Drone Enhances PGA Championship Coverage
The use of drones for coverage at major sports events continues to become a reality, and deployment of one this weekend at the PGA Championship, being held at Whistling Straits, WI, is the latest proof.
“We want to prove to everyone that they can be operated safely and [it] is a valuable tool for the production,” says Tom Sahara, VP, operations and technology, Turner Sports. “We want to prove the tool can be used.”
The drone debuted covering the marquee groups for PGA.com. CBS Sports will also have access to the shots for its broadcast coverage.
“We have a great working relationship with CBS from doing the PGA Tournament and March Madness for many years,” notes Matt Mosteller, VP, content, Turner Sports. “We all work together and share that equipment.”
The noteworthy addition to the production this year is the use of a drone, supplied by Minneapolis-based Picture Factory, to capture scenic shots and cover the action from a unique perspective.

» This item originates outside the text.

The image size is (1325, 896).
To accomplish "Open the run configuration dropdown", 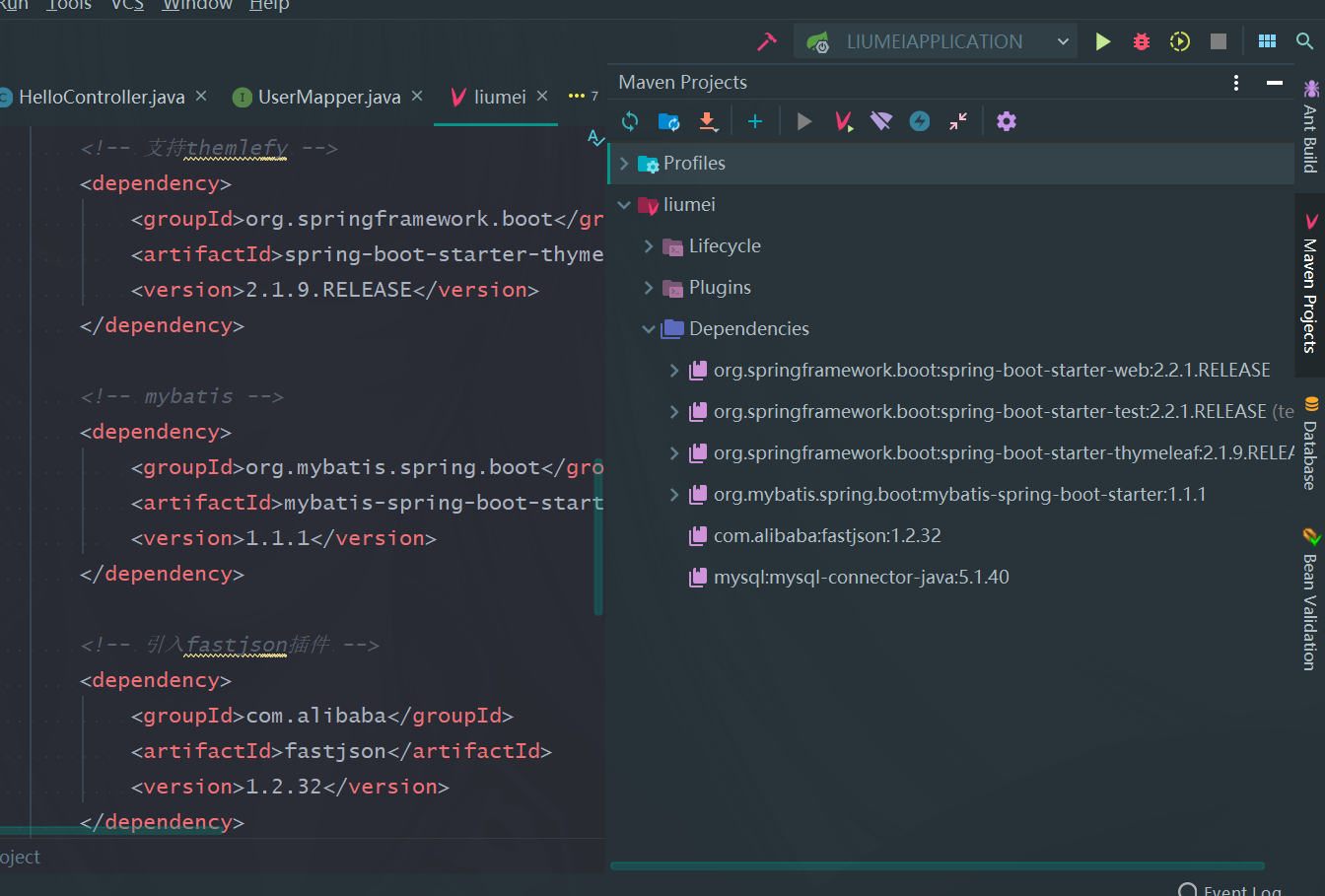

A number of the holes run alongside Lake Michigan. “We looked at what holes would give us a good story, and hole 8 is one because it has a lot of elevation changes,” says Sahara. “The view from the water lets you see the elevation changes and how the fairway slopes off the water so you can see why the player chose to hit the ball to a certain location.”
Picture Factory, one of the first to receive FAA drone-flight certification, will also capture shots at the 17th hole and can also grab shots on holes 9 and 18.
A team of four operates the drone: pilot, camera operator, an observer to keep an eye on it while the pilot and camera operator focus on getting the right shot from the right place, and a technician, who helps with changing the battery and maintenance so that the others can remain focused on their primary duties.
“[Picture Factory also has] TV and sports experience, so they stood out from other providers. They have a much better understanding of what we like,” says Sahara, adding that the pilot also has experience flying a helicopter for sports events.
“That makes a huge difference,” he explains. “He knows where to be and how to fly, and he and the cameraman work as a team.”
The drone is a CineCopter measuring 4 ft. across and, for this production, carrying a Sony Handycam camcorder.
“The CineCopter gives us a very stable platform,” says Sahara. “It is on the larger side so it doesn’t get pushed around in the wind as much.”
On the opening day of the tournament, when wind gusts hit upwards of 25 mph, shots from the Handycam were stable. The choice of a Handycam offered a number of advantages over other camera packages, including extending the flight time of the drone to 20 minutes.
“It gives us more options because we have a zoom function without having to outfit a box camera and a big zoom lens,” Sahara points out. “There is an HDMI out to the transmitter, so we can have HD-quality images but in a compact package that also helps battery life of the drone.”
Flight time is about 20 minutes per battery, and a backup battery can be changed very quickly to ensure that the drone can get back out to the course with minimal downtime.
Current FAA guidelines call for drones to remain 500 ft. away from the public. Because spectators on the course are not allowed near the water’s edge, the drone can fly within about 300 ft. of the shoreline.